* Texte fourni:
▼
Réponse au discours de réception d’Alexandre-Vincent Pineux Duval

Le 15 avril 1813

Michel-Louis-Étienne REGNAUD de SAINT-JEAN d’ANGÉLY

Réponse de M. Regnaud de Saint-Jean d'Angely
au discours de M. Duval

DISCOURS PRONONCÉ DANS LA SÉANCE PUBLIQUE
le jeudi 15 avril 2013

PARIS PALAIS DE L'INSTITUT

 

  Monsieur,

Une mort prématurée a enlevé à l’Académie deux auteurs lesquels la littérature française et la scène tragique fondent de justes espérances.

La tombe était à peine fermée sur M. de Chenier, quand elle s’est rouverte pour recevoir M. Legouvé.

Par une fatalité déplorable, la même branche de littérature s’est vue frappée deux fois en peu de temps ; et quoique je n’aie à parler aujourd’hui que de la seconde de nos pertes, il est naturel cependant que je rappelle la première, parce que chacune d’elles rend le regret de l’autre plus vif et plus sensible.

Oh ! comme la mort est prompte à éclaircir les rangs, même au sein des cités ! Ne vient-elle pas, en frappant M. de Lagrange, de briser, au milieu de nous, un des plus précieux, des plus nobles instruments de la pensée ? Sans doute il ne m’appartient ni de devancer les savants éloges qui attendent ici cet homme illustre, ni d’assigner sa place, ni de mesurer sa gloire. Mais quand sa cendre n’est pas encore refroidie, je serais un organe infidèle de l’assemblée que je préside, si j’élevais la voix dans cette enceinte, encore pleine de lui, sans faire entendre l’accent de la douleur et des regrets ; lorsque la douleur et les regrets de la France, de l’Europe, du monde, auxquels il révéla des secrets que Newton ne leur avait pas appris, doivent retentir dans la postérité !

Vous l’avez sans doute éprouvé, Monsieur ; les sentiments mélancoliques ont une inexplicable et irrésistible fécondité. Ils naissent les uns des autres, et leur tristesse a une sorte d’attrait auquel le cœur et l’esprit de l’homme sont portés à s’abandonner.
▲
* Consignes:
A. Répondez à ces questions d'après la réponse à M. Duval :
(i) Quel académicien la tombe a-t-elle reçu peu après M. de Chenier ?
(ii) Quel homme illustre la mort vient-elle de frapper « au milieu de nous » ?
(iii) Quel savant n'avait pas appris au monde les secrets que cet homme lui a révélés ?
B. Recopiez le passage de la réponse à M. Duval qui commence à « Oh ! comme la » et se termine à « la postérité ! ».
C. Rédigez la suite de la réponse à M. Duval à partir de sa dernière phrase.

* Extraits du matériel:
▼
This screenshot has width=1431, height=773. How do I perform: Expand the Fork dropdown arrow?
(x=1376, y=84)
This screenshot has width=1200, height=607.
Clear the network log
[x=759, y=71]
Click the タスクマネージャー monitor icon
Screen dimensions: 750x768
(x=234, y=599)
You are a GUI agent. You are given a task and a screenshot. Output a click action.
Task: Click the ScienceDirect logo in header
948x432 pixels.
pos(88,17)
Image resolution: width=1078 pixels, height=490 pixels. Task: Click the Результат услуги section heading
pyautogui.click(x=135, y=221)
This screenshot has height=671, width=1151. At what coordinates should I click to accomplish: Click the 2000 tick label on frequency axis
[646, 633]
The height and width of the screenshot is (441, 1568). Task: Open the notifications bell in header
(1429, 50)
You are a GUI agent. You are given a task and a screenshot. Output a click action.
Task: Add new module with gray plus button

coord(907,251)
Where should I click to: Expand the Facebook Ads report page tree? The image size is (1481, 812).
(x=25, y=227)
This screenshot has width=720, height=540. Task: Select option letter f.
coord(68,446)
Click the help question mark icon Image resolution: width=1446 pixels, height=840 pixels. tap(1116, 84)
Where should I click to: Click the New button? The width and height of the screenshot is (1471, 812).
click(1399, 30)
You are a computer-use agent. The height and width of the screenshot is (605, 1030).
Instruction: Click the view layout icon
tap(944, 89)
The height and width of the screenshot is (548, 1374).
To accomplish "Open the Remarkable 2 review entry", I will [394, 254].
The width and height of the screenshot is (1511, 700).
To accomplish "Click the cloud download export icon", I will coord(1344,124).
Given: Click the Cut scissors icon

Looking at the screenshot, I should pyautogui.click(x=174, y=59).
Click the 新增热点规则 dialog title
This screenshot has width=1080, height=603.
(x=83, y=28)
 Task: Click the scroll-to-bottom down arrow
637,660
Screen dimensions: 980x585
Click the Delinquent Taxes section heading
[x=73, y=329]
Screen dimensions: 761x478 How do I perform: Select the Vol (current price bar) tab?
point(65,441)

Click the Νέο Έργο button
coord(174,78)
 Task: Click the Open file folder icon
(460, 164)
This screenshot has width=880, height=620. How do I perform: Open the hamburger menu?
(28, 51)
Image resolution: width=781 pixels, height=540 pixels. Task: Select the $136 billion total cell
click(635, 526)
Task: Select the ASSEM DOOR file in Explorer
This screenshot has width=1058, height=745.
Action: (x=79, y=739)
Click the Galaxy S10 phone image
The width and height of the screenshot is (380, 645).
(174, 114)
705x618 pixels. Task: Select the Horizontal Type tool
▲
* Réponses:
A.
(i) M. Legouvé
(ii) M. de Lagrange
(iii) Newton

B.
Oh ! comme la mort est prompte à éclaircir les rangs, même au sein des cités ! Ne vient-elle pas, en frappant M. de Lagrange, de briser, au milieu de nous, un des plus précieux, des plus nobles instruments de la pensée ? Sans doute il ne m’appartient ni de devancer les savants éloges qui attendent ici cet homme illustre, ni d’assigner sa place, ni de mesurer sa gloire. Mais quand sa cendre n’est pas encore refroidie, je serais un organe infidèle de l’assemblée que je préside, si j’élevais la voix dans cette enceinte, encore pleine de lui, sans faire entendre l’accent de la douleur et des regrets ; lorsque la douleur et les regrets de la France, de l’Europe, du monde, auxquels il révéla des secrets que Newton ne leur avait pas appris, doivent retentir dans la postérité !

C.
C’est ainsi qu’en me disposant à parler d’un jeune poëte, moissonné dans la force de l’âge, à l’époque où le caractère formé communique au talent une vigueur nouvelle, imprime au style une couleur définitive, ma pensée s’est portée vers ces places qu’une triste absence laisse inoccupées au milieu de nous ; vers ces places où nos vœux, impuissants contre l’âge, les infirmités, la souffrance, appellent en vain le chantre des Jardins, celui d’Éléonore, et ce Nestor de la scène française, dont Legouvé obtint les conseils dans sa jeunesse, l’amitié dans son âge mûr, et les larmes à sa mort : sage sans sévérité, philosophe sans ostentation, seul à douter de sa gloire ; dont le long éloignement excuse, autorise peut-être les éloges et les regrets qui m’échappent, et qui, si ce n’est au milieu de nous, du moins dans sa douce solitude, cultivera, je l’espère, encore longtemps l’amitié, les lettres et la vertu.

Que ne siège-t-il à ma place pour ajouter, par l’autorité de son suffrage, un nouveau prix à l’alliance qui se forme entre vous et la compagnie qui, en vous adoptant, vous donne une famille nouvelle et vous rapproche de la vôtre !

Vous venez occuper près d’un frère et au milieu de vos amis une place où vous êtes appelé à la fois par des succès répétés, par des talents distingués, par des affections honorables.

Ne regrettez pas, Monsieur, les années que vous vous accusez injustement d’avoir perdues loin de votre patrie, ou dans une carrière différente de celle où vous fixent désormais vos goûts et vos devoirs, vos études et vos obligations, votre gloire et nos espérances.

L’éducation la meilleure, la plus utile, n’est pas toujours celle dont les règles sont établies, ou dont la routine est tracée.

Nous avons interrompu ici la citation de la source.